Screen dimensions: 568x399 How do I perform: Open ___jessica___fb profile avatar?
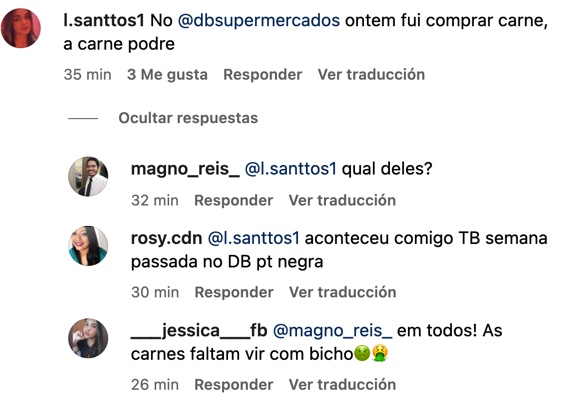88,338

══════════

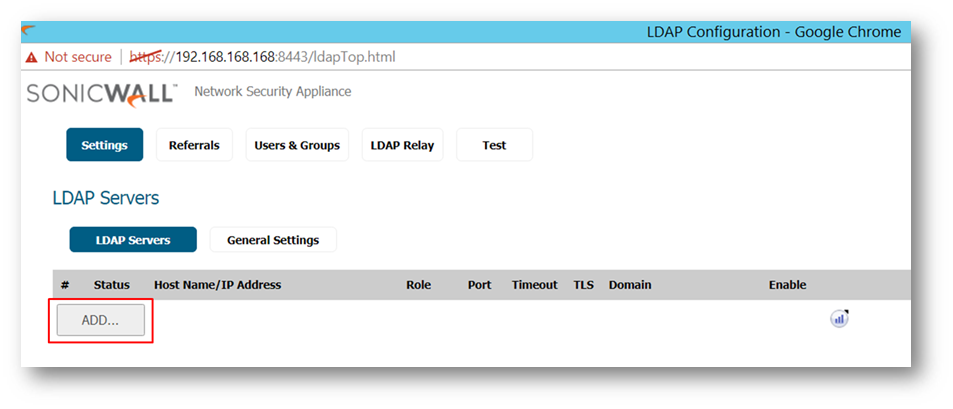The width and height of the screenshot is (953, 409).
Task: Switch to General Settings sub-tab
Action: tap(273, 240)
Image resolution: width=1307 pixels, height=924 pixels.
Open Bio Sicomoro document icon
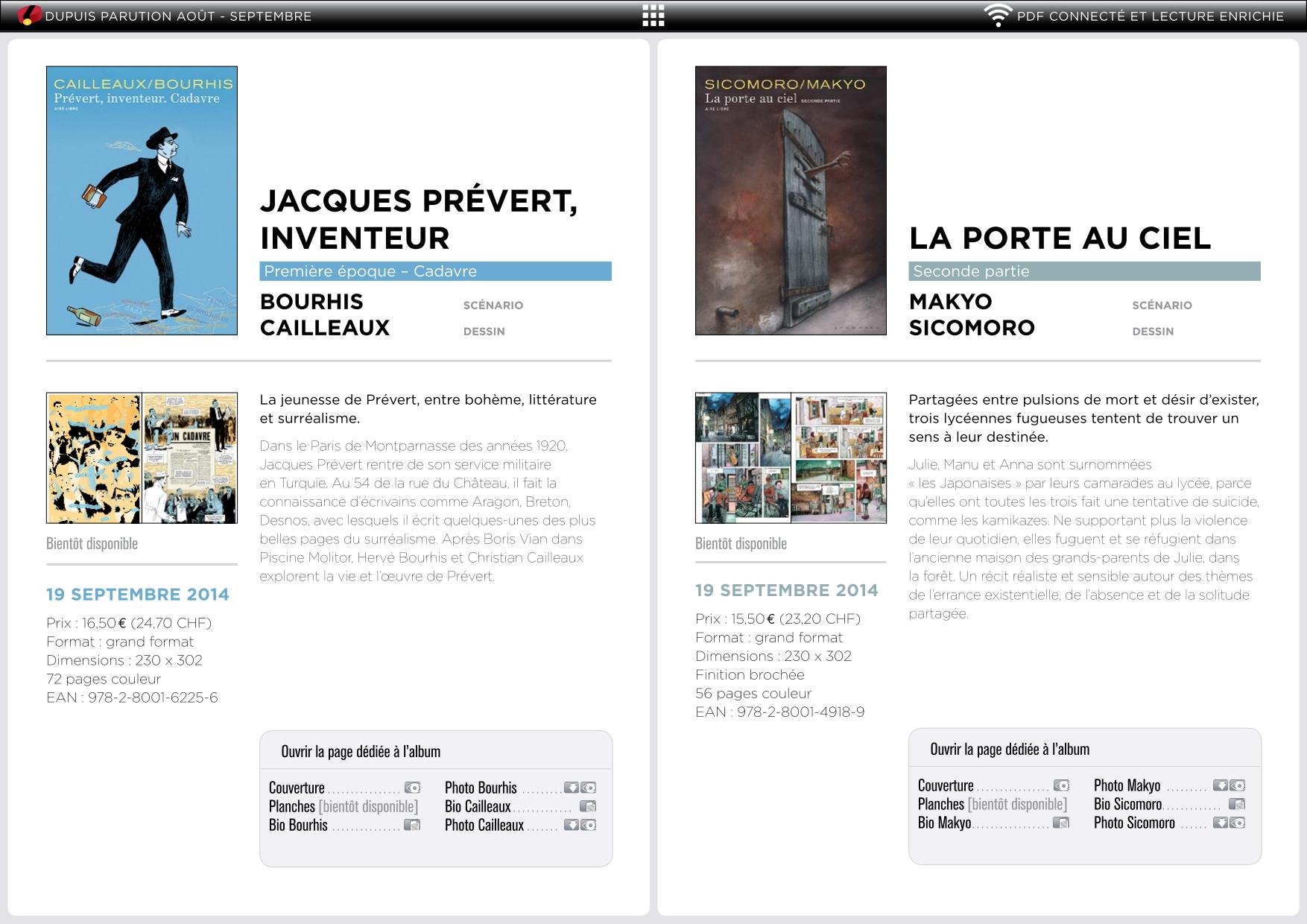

══════════

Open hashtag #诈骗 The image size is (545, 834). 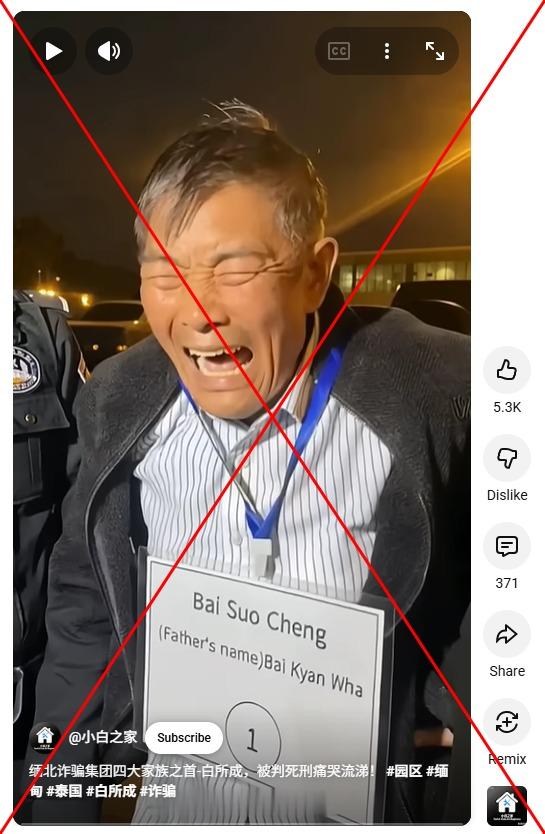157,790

══════════

Task to carry out: Please output the lines of the listing above that fall in the stretch from the one with "Image resolution: width=1307" through the one with "Open Bio Sicomoro document icon", exactly and only those.

Problem solution:
Image resolution: width=1307 pixels, height=924 pixels.
Open Bio Sicomoro document icon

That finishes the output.